Moreover, when I last heard of you, the grass was green about your grave. Yes, and the children of Nicholas Nickleby, Esquire, of Dawlish in Devonshire, were treading upon that grass with feet so small and light that not a daisy drooped its head under their pressure. I admit that I have often wondered about the unusual resiliency of the daisies upon your grave, my dear Smike, because in the illustration all six of the younger Nicklebys were, as one might say, rather hefty brats. But to have you coming out of your grave, and sitting down, in a gold-and-black chair, in the middle of a dream, appears to me—do you know?—a performance even more unusual.”
    The priest waved a protesting hand, a most beautiful prelatic-looking hand.
    “I did not tell you, Smire, that Dickens created me: and in fact, I am myself a creator during my waking hours.”
    “Hah!” said Smire.
    “For I, Smire, I too write books during my waking hours, even though it is my misfortune to belong to an age which is more degenerate than was the all-glorious decade of the Nineteen-Twenties in every sort of magnificent literature.”
    Now Smire frowned a little. He said,—
    “That is an odd phrase, Smike, for you to be using yet again, about your waking hours.”
    “I apologize, Smire,” said the other, “for my out-of-place clumsiness; because I really did not mean to let slip the fact that I am now sound asleep; and that you are just an implausible figure in a dream I am having.”
    This was strange news for Smire. It was appalling news. Yet he faced it without any apparent discomposure. He said only:
    “To the contrary, Smike, it is I who am sound asleep.

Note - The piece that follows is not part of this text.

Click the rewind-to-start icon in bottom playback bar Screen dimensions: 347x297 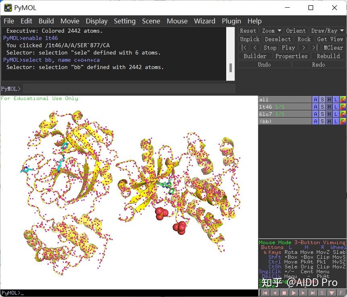[x=264, y=293]
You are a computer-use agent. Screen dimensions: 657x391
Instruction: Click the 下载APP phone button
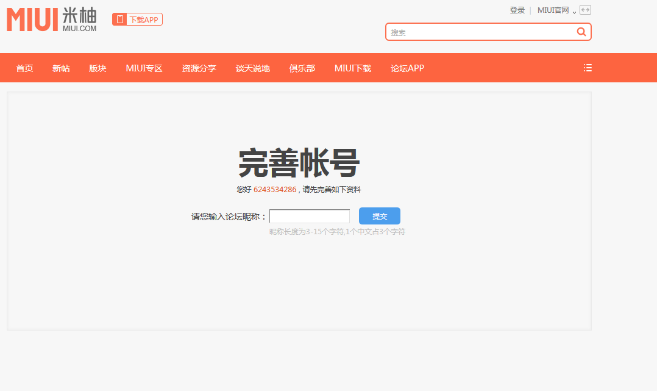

It is in my dream that you are sitting down, in a gold-and-black chair, with your long fingers touching one another at the tips never so lightly.”
    Smike answered him, with an obstinate shrug, saying:
    “It is a question of opinion, that is all, whether I be inventing you, or you me, now that we are both talking together in the lands beyond common-sense. So how does it matter, Smire, whether it is in your dream or in my dream that we are meeting?”
    “It matters a great deal, Smike, because it concerns the extent of the human imagination. That imagination is not limitless. So, for one, I cannot believe that any merely human imagination could create the God of Branlon.”
    “And what does that mean, Smire?”
    “It means, my dear Smike, that you, sitting there before me devising such wicked prevarications in your black-and-gold chair, reveal rather wonderfully just that fine blending of perversities and of pedantries and of contradictions which might almost enable you to dream about Smire. I admit this. Indeed, I cannot express the approval with which I observe you sitting there smirking, with your gray head ducked slyly forward, with your lax wanton lips pursed up so affectedly, as though you had just made for the benefit of your classroom an elaborate professorial joke, let us say, a pun in Sanskrit; and were waiting for your cowed students to applaud. I at least applaud without any restriction the fashion in which you keep forever touching together, so very lightly, the tips of your long aesthetic-looking fingers, as though a blessing were about to be invoked. Altogether, my dear Smike, you are a delicately refined and a most dangerously subtle creature who would teach people to disbelieve in themselves. You manage, I do not know how, to look like a time-battered faun who is caricaturing an archbishop. And in brief, in every respect except one respect, the author of no person’s being ever looked so exactly as I could desire my own author to look.”
    “Now but really, Smire, you are far too flattering,” Smike replied, blushing with pleasure.
    “Not at all, my dear Smike,” Smire told him, courteously. “In my dream I am finding it no least trouble to imagine for you this appearance.”
    “Yes, but it is my dream, Smire.”
    “To the contrary, Smike, it is in my dream that we are meeting, self-evidently.”
    Well, and now Smike got up from his black-and-gold chair in anger. He said, with his voice rising:
    “I repeat to you, Smire, this is my dream that we are in! I have explained to you over and again, you tall blockhead, that I am your author and that I am simply imagining you!”